Competition policy is premised on the belief that competition has a positive effect on free markets, and should be encouraged, and that monopoly has corrupting political effects that must be avoided.
Where many manufacturers provide the same product, each will try to increase its sales by finding ways to make its own product more attractive than those of its competitors. Some manufacturers will try to sell the product at a lower cost, while others will try to improve the quality of the product, or develop innovative new features to attract consumers.
However, if one manufacturer controls the entire market for a product, or if all manufacturers cooperate in controlling such a market, then the incentive to reduce prices and improve quality disappears.
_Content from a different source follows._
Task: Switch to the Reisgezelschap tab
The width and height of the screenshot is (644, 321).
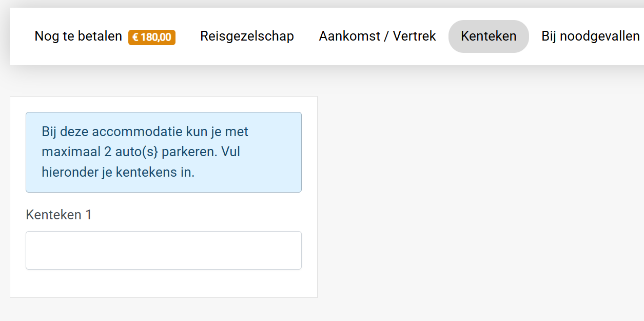Action: coord(247,36)
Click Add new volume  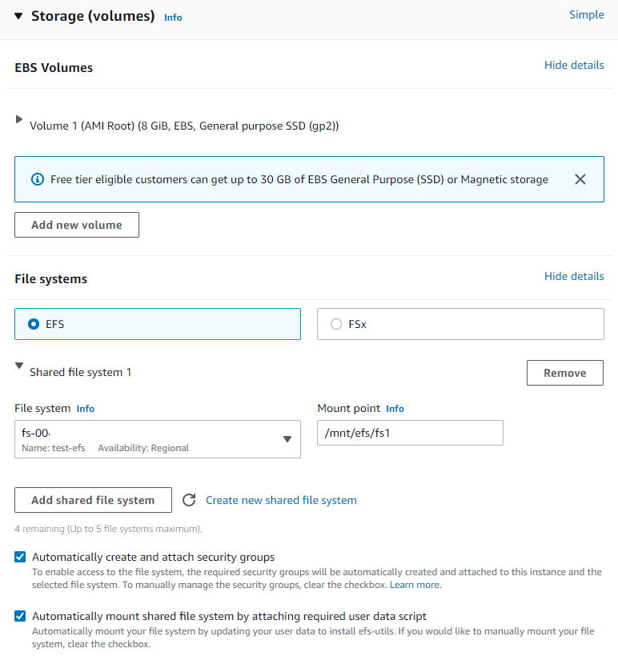tap(76, 225)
Furthermore, a manufacturer or group of manufacturers with sufficient power over the market can prevent new competitors from entering the field, either by acquiring the competitor, or by reducing prices just long enough to drive the competitor out of business.
Historically, American antitrust law was premised on the fear that the temptation for a corporation to seek and use government power to protect its monopoly profits (called "rents") would corrupt and injure the political process. Economist George Stigler and the Chicago School of Economics specificially pointed to the dangers of "rent seeking" as a corruption to be vigilantly opposed.
One of the earliest significant antitrust cases was that of Darcy v. Allein,[1] in which a court of England voided a grant by Queen Elizabeth I purporting to give the appellant a monopoly over the importation and sale of playing cards throughout England. The Darcy court found the grant to be against public policy for reasons including the likelihood that the monopolist would be inclined to rest on a shoddy product, and that others in the business of making playing cards would be unfairly rendered unemployed.
England enacted a statutory prohibition on monopolies in 1624[2] American states enacted individual prohibitions against monopolies as early as 1641, with the Massachusetts Bay Colony stating that "there shall be no monopolies granted or allowed among us but of such new inventions as are profitable to the country, and that for a short time".[3]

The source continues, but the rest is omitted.